Saved entries

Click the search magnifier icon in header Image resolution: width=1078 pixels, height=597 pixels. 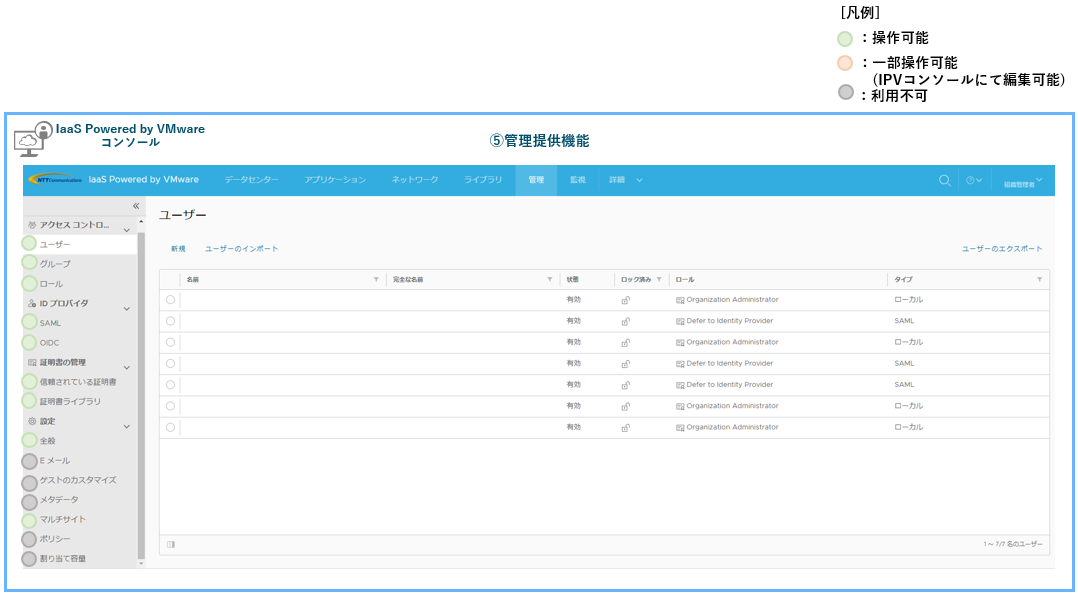click(x=944, y=181)
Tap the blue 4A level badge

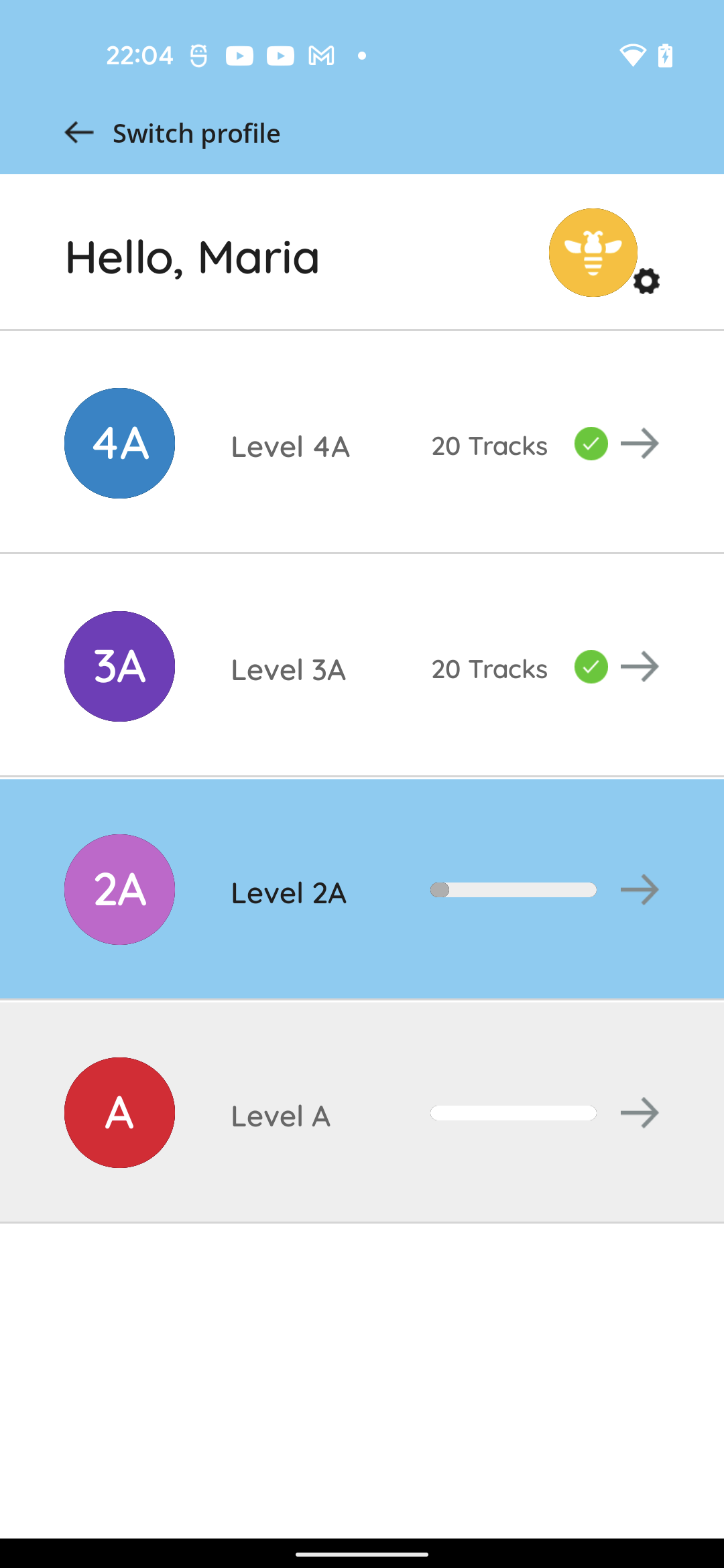point(120,443)
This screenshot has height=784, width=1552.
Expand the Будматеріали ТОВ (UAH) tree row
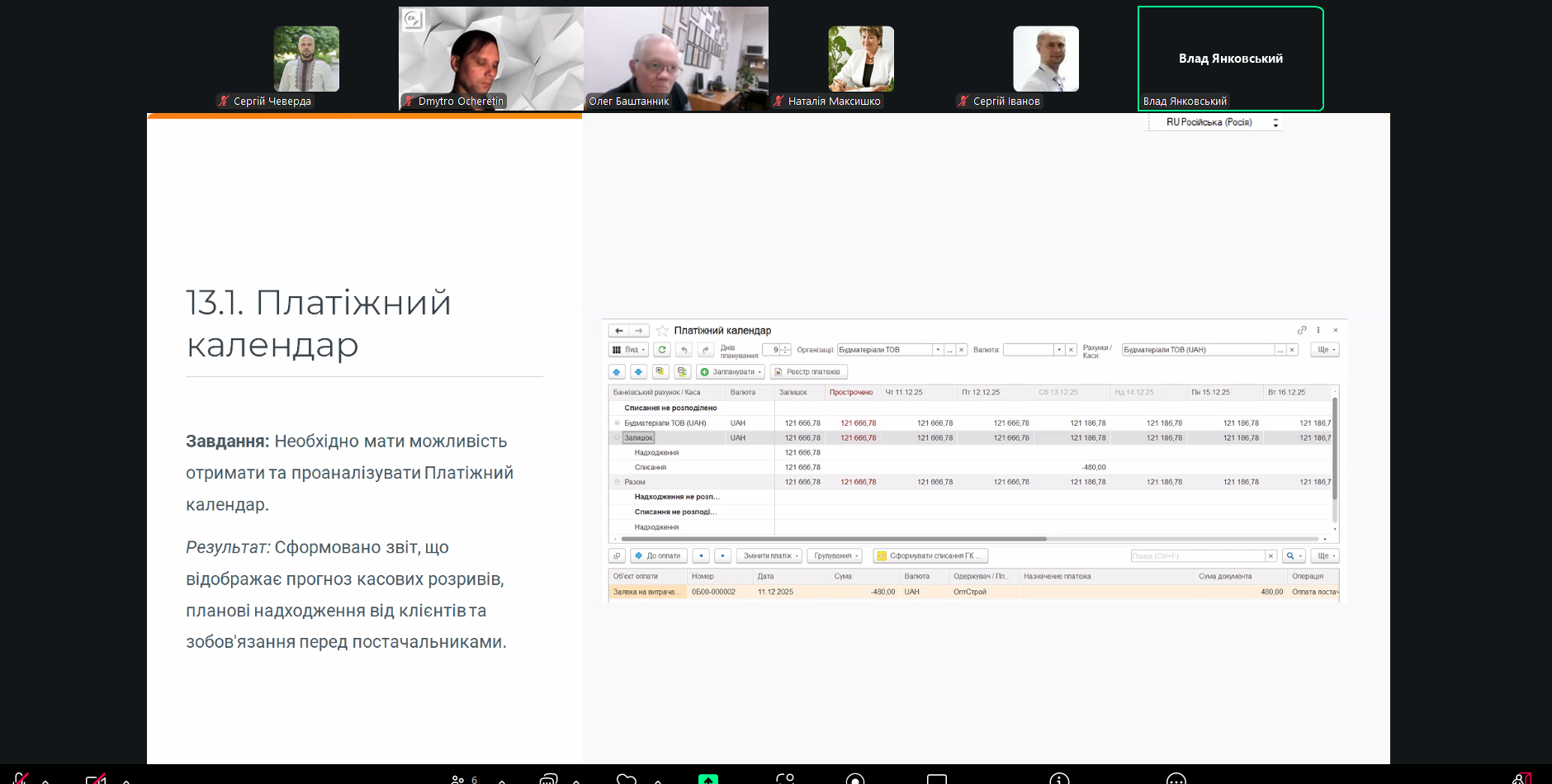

WHAT THE EXERCISE ASKS — Repeat word for word, leaving out the pictures, each line of the records from the line that holds "This screenshot has height=784, width=1552." through the final one.

FINISHED TASK —
This screenshot has height=784, width=1552.
Expand the Будматеріали ТОВ (UAH) tree row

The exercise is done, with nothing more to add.